Devant le conseil de discipline, il a plaidé notamment que le formulaire n’était pas clair, ne permettait pas de faire des ajouts et que ses réponses étaient « basées sur sa compréhension du système d’éducation américain par rapport à celui du Québec qu’il connaît peu ». Mais le conseil de discipline ne retiendra pas cette explication.

Après son passage en résidence en santé publique, Sanjeev Sirpal a fait une résidence en médecine familiale. Il a fait une demande d’inscription au Collège des médecins du Québec en 2019. Encore une fois, il a caché son passé universitaire. Il était encore récemment médecin aux urgences de l’hôpital Fleury à Montréal. Il s’est aussi prononcé à quelques reprises en 2021 dans les médias à titre de directeur médical de l’entreprise Olive, qui offre des services de télémédecine. Chef de l’exploitation chez Olive, Carl Guérard explique que l’entreprise n’était pas au courant de la situation et souligne que le Dr Sirpal n’a été que « brièvement » au service d’Olive en 2021.

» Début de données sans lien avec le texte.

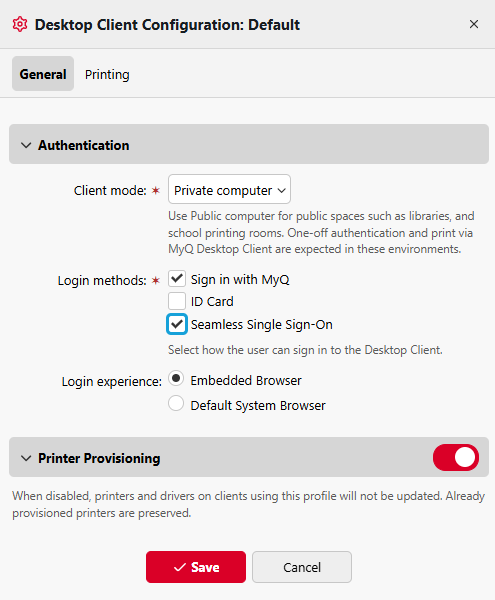Uncheck Sign in with MyQ
495x600 pixels.
click(x=177, y=279)
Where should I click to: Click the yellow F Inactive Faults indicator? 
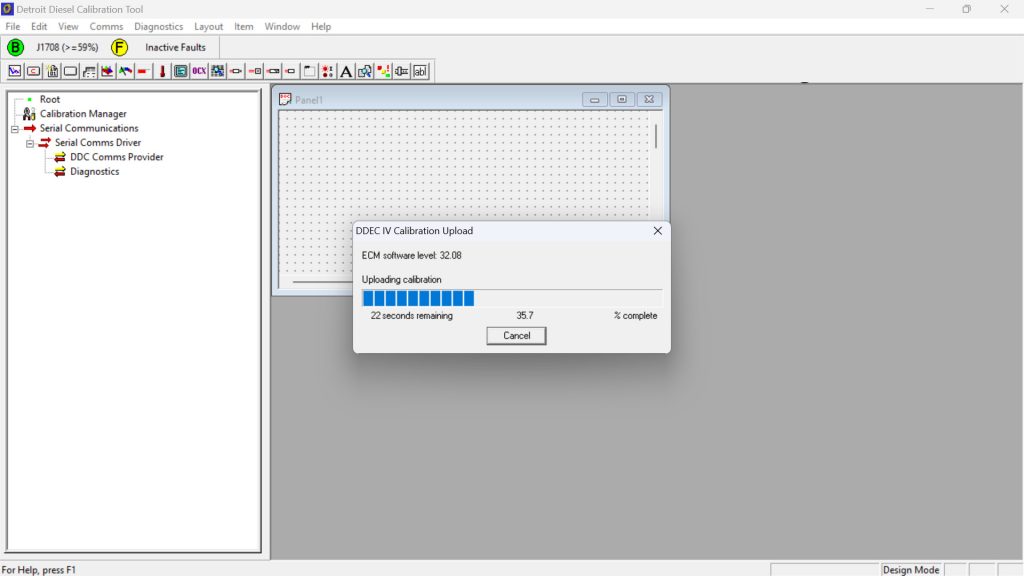point(119,46)
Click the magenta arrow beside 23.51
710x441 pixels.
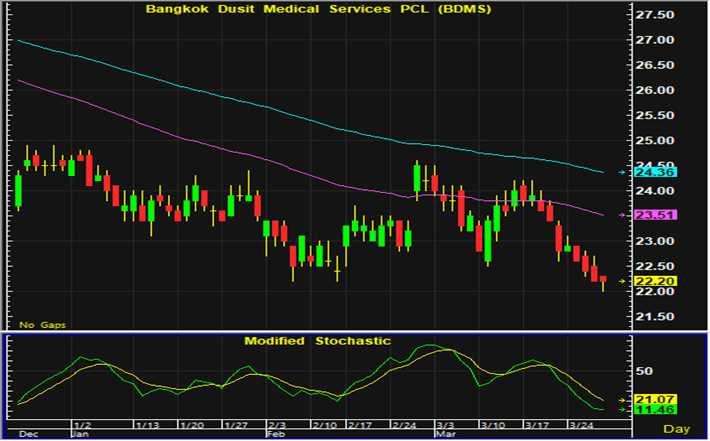pyautogui.click(x=623, y=215)
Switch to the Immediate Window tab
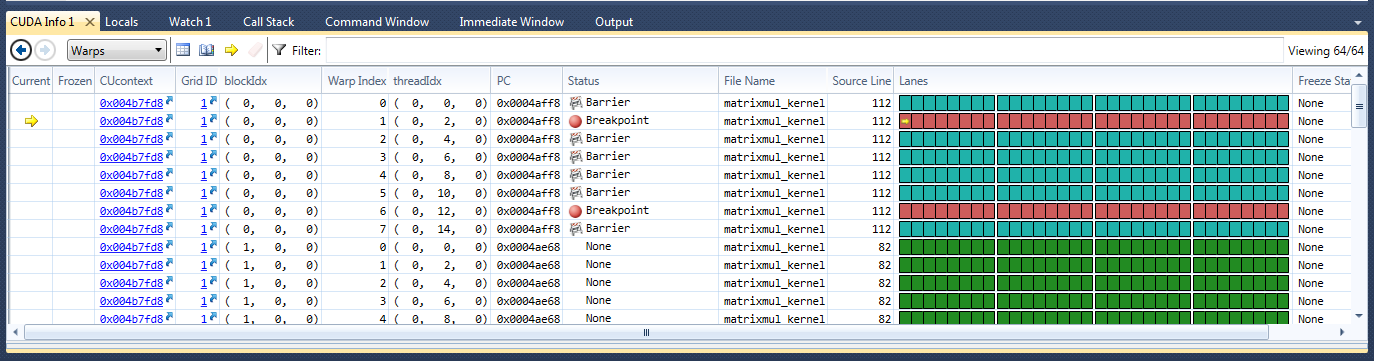Screen dimensions: 1374x361 [511, 21]
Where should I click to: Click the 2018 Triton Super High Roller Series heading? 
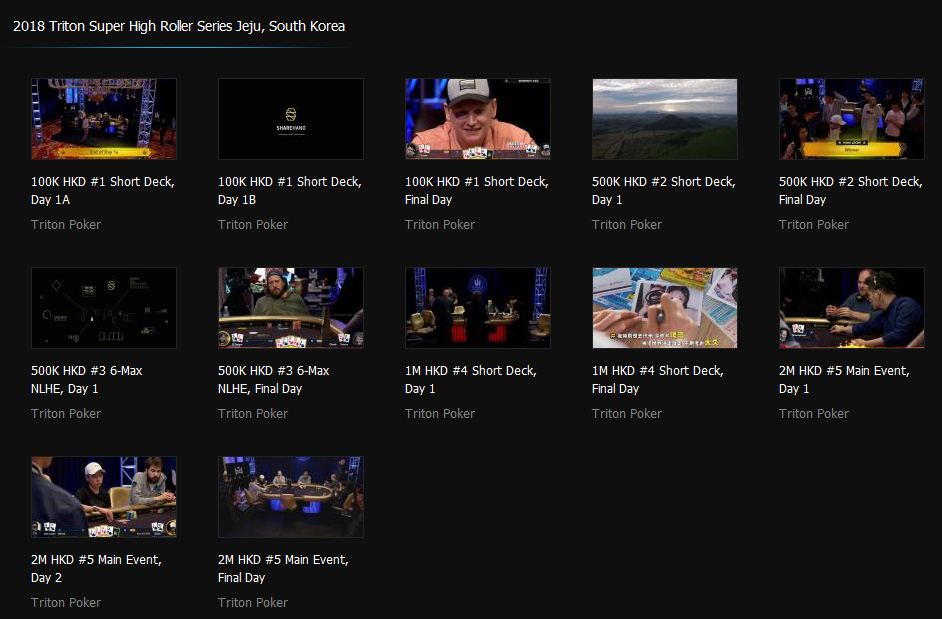coord(179,26)
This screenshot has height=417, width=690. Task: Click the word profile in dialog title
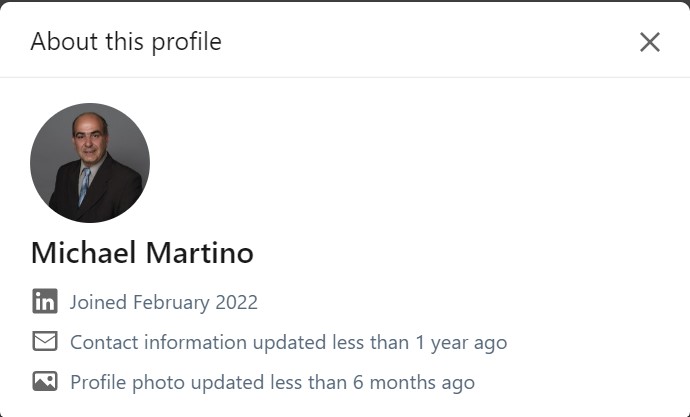187,42
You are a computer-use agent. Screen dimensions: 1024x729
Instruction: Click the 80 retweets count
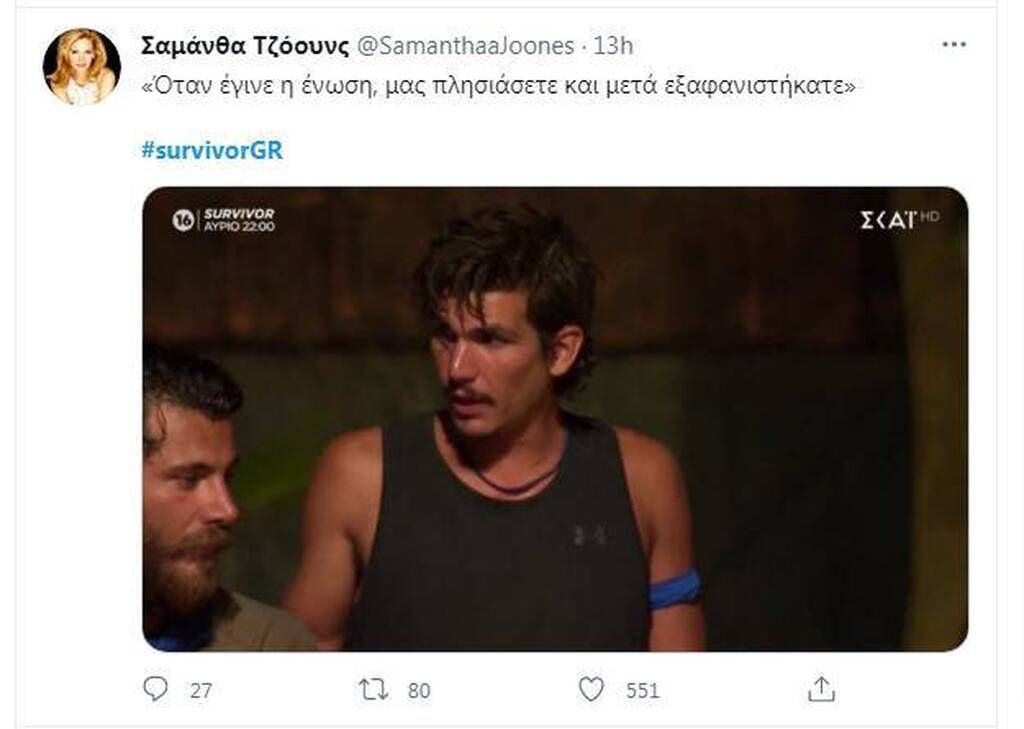[419, 690]
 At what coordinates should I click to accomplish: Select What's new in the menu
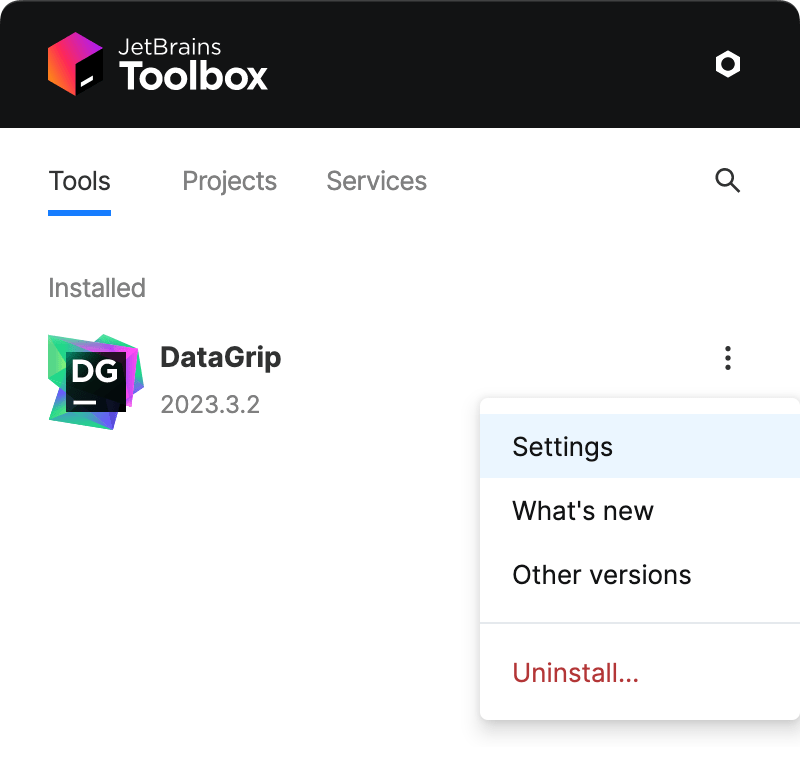[x=582, y=510]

Témoignage invraisemblable

L’aspect invraisemblable de plusieurs affirmations de Sanjeev Sirpal est souligné dans la décision du conseil de discipline. On note par exemple qu’alors que son père était mort du cancer en 2012, Sanjeev Sirpal aurait demandé un allégement de tâches en 2019 à la Direction du programme de résidence de l’Université de Montréal pour « consacrer plus de temps pour sa maîtrise et par précaution pour son père qui était âgé ».

Cette contradiction a été soulevée par le Collège des médecins, ce qui a déplu à Sanjeev Sirpal qui a déploré « qu’on ne comprenne pas l’importance des pratiques et croyances au sein de sa communauté au sujet de la place prédominante consacrée à la figure paternelle, qui traduit des traditions millénaires ».

« Pour des raisons culturelles, il laisse donc entendre qu’il n’avait pas à révéler que sa mère, après le décès de son père naturel en 2012, était en relation avec un autre homme, d’où le raccourci qu’il a emprunté dans sa demande d’allégement de tâches, sept ans plus tard, en 2019, en référant à son père plutôt qu’à son beau-père », est-il écrit. Le Dr Sirpal est né aux États-Unis de parents d’origine indienne.

Selon le conseil de discipline du Collège des médecins, Sanjeev Sirpal a été durant ses témoignages « louvoyant », a fait « d’innombrables détours, contorsions et amalgames pour diluer ses réponses au lieu de répondre simplement et clairement ». Sanjeev Sirpal dispose de 30 jours pour porter la décision en appel.